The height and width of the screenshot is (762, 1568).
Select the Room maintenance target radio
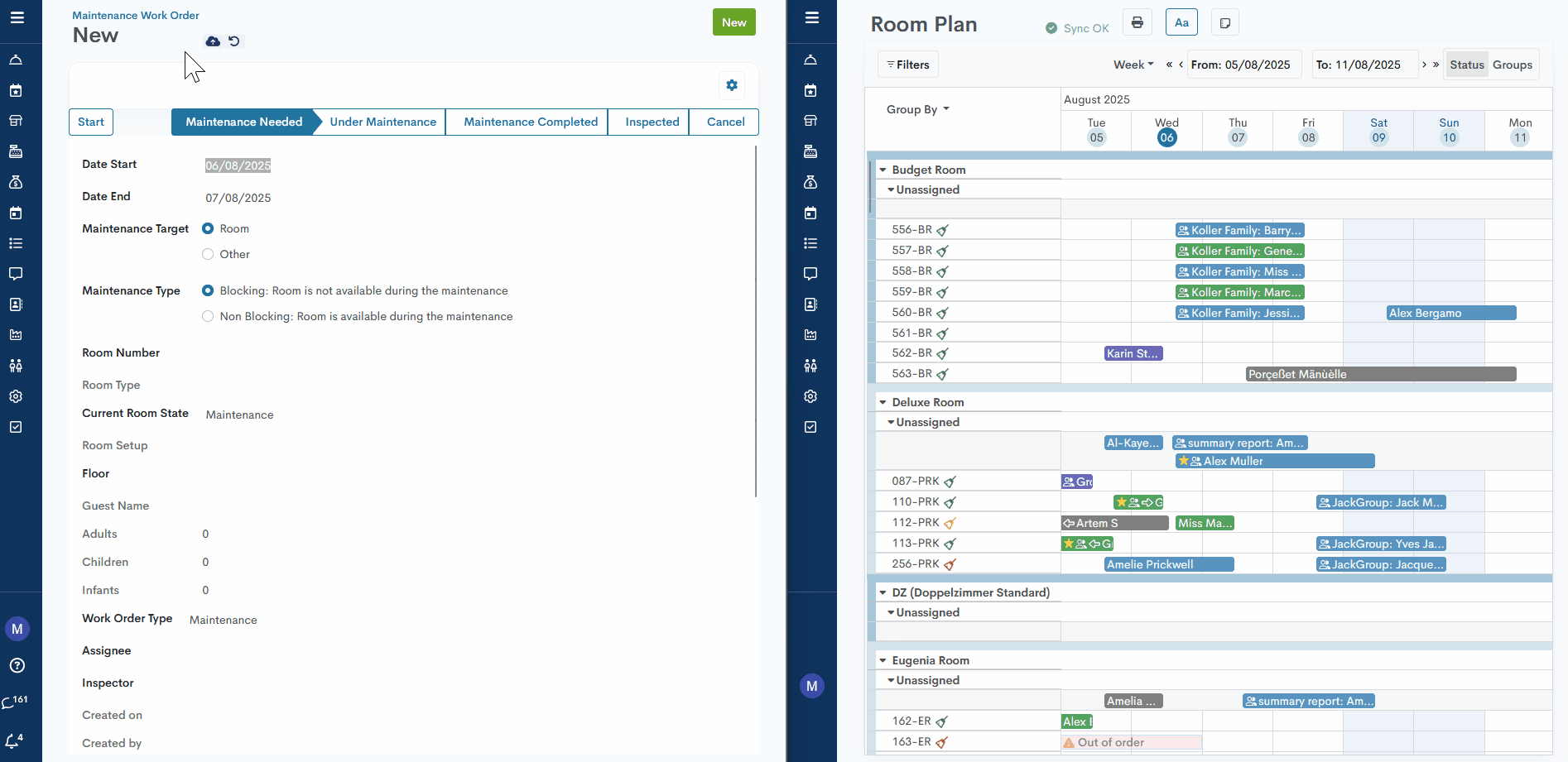208,229
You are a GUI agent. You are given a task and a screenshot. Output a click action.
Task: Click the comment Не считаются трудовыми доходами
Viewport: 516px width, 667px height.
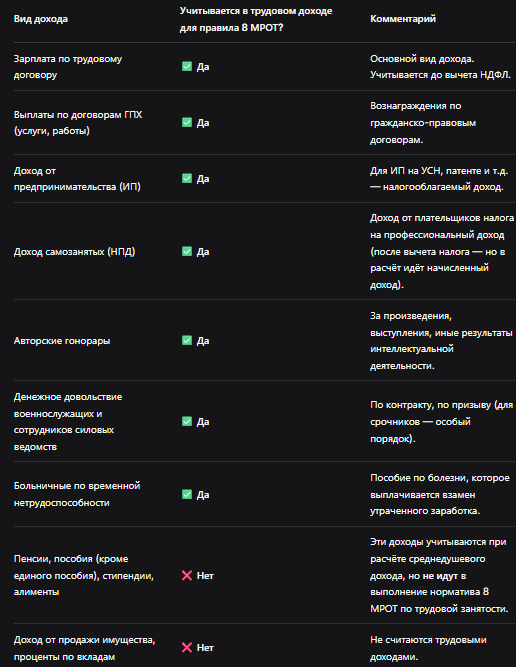coord(428,648)
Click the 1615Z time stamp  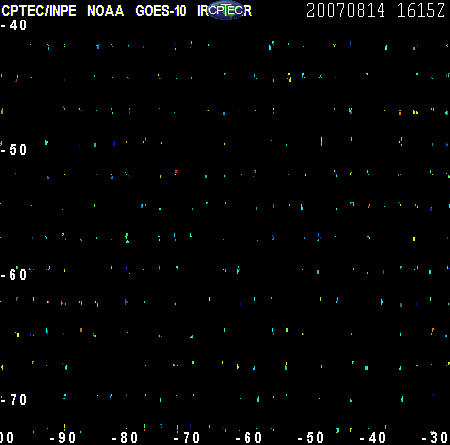(x=421, y=10)
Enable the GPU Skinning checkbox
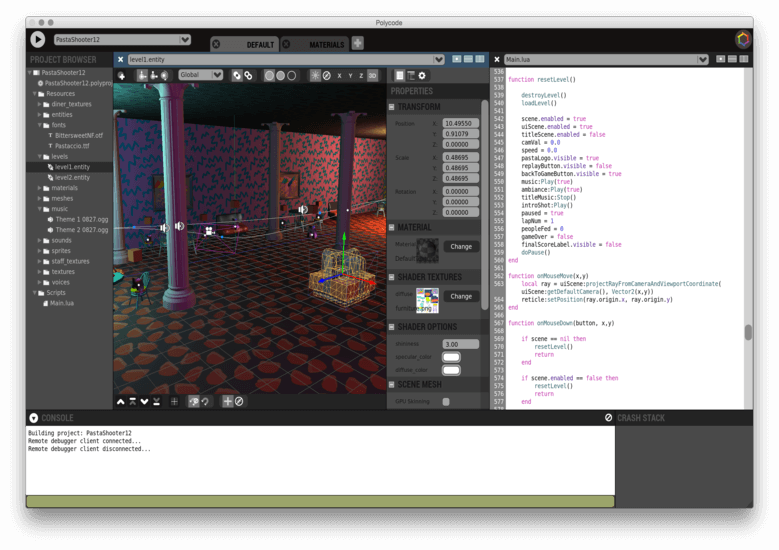Image resolution: width=779 pixels, height=550 pixels. coord(446,402)
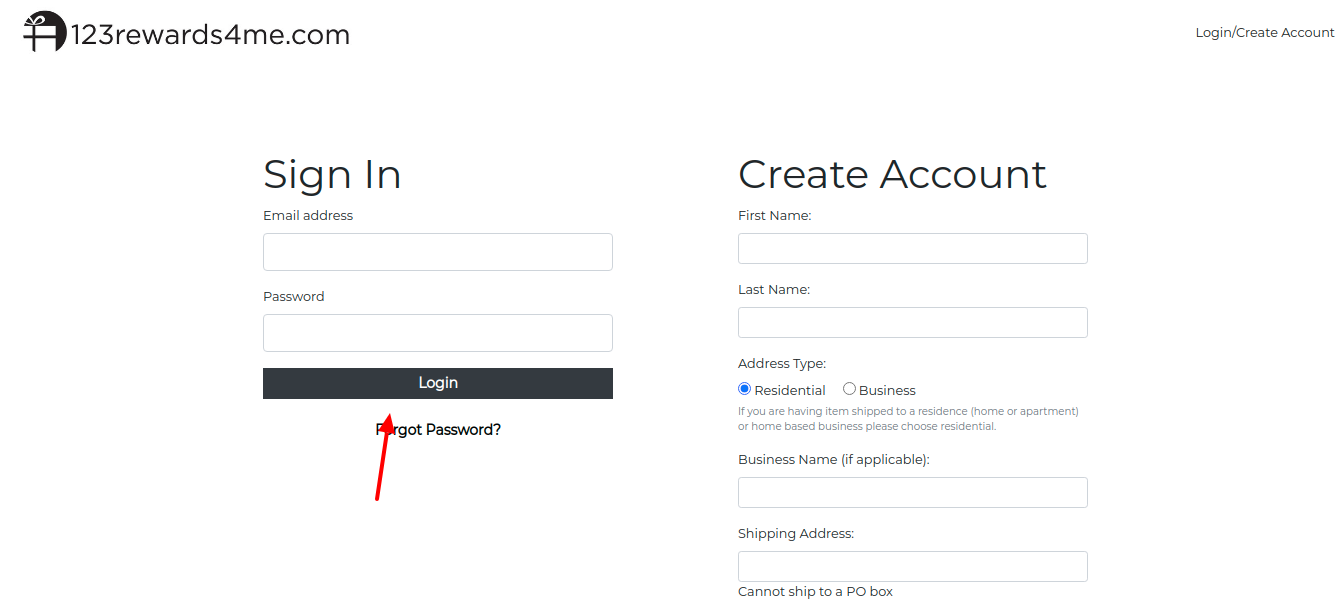Click the Shipping Address text box
The height and width of the screenshot is (604, 1341).
coord(913,567)
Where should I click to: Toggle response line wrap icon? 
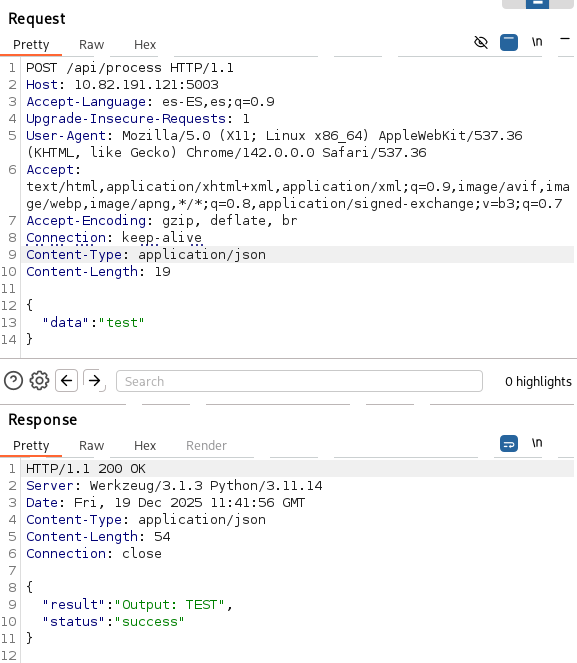coord(509,444)
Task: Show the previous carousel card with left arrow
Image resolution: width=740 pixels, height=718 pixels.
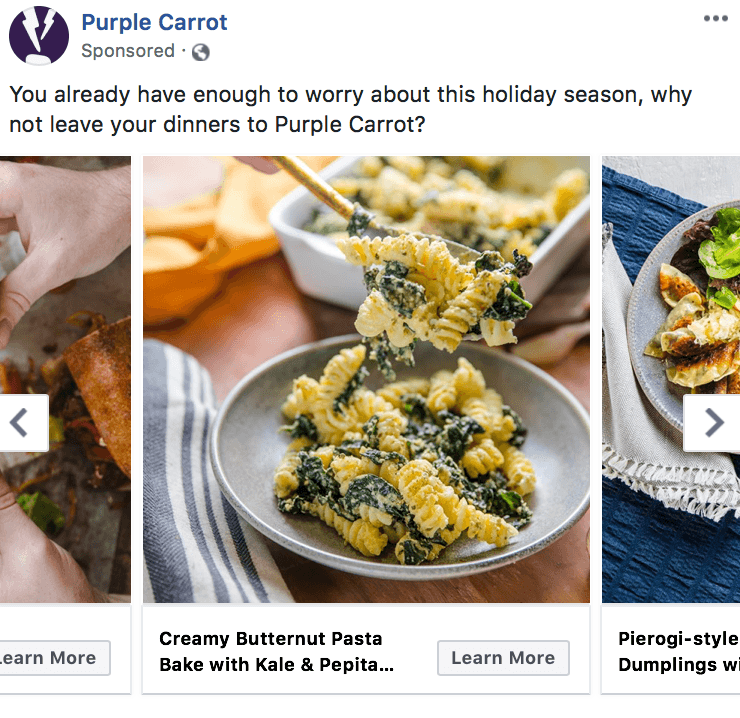Action: pyautogui.click(x=19, y=423)
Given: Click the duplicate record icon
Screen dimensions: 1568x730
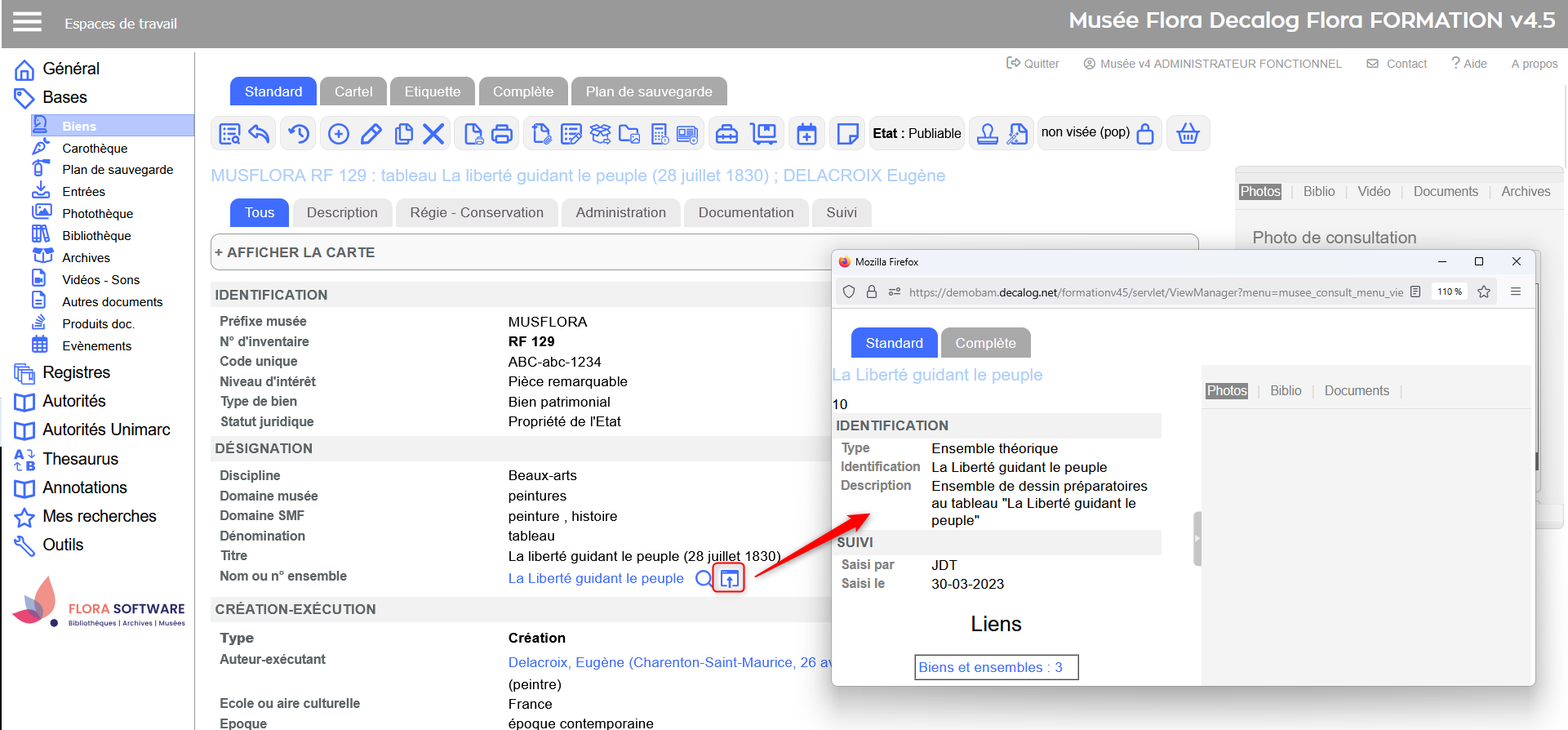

· · · · · · ·

TRY IT — Leave every picture out and retype exactly the lines of the records above from the one holding "Image resolution: width=740" through the last, both ends included and nothing besides.

TASK ANSWER —
Image resolution: width=740 pixels, height=718 pixels.
Action: pyautogui.click(x=19, y=423)
Given: Click the duplicate record icon
Screen dimensions: 1568x730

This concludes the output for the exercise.